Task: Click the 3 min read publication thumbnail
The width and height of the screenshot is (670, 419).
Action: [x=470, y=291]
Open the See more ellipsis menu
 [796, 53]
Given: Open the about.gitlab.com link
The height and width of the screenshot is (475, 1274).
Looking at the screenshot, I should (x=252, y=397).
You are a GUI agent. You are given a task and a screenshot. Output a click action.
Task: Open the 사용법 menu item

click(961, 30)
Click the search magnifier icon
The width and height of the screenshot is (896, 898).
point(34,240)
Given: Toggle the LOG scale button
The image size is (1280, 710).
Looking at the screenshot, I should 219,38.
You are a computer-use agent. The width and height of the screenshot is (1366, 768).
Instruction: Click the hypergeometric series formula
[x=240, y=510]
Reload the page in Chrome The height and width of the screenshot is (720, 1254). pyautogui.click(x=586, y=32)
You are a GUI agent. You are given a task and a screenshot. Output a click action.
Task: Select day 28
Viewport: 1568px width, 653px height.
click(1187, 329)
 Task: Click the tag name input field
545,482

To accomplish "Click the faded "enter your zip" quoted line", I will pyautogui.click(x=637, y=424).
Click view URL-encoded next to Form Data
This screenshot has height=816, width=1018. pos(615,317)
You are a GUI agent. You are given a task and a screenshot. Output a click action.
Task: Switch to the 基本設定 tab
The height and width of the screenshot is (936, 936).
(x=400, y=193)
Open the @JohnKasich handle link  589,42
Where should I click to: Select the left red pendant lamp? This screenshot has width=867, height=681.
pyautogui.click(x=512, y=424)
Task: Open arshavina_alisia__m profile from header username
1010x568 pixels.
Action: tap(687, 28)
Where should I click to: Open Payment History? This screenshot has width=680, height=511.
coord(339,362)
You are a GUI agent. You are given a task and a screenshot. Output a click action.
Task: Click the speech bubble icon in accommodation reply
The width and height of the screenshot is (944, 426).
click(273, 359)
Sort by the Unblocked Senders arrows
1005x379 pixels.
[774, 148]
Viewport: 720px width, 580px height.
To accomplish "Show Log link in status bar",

▸ **What the exercise asks**:
Each line of the data that includes "link" should be copied.

▸ **Response to the exercise**:
Given: Open the about.gitlab.com link
Open the @JohnKasich handle link  589,42
To accomplish "Show Log link in status bar",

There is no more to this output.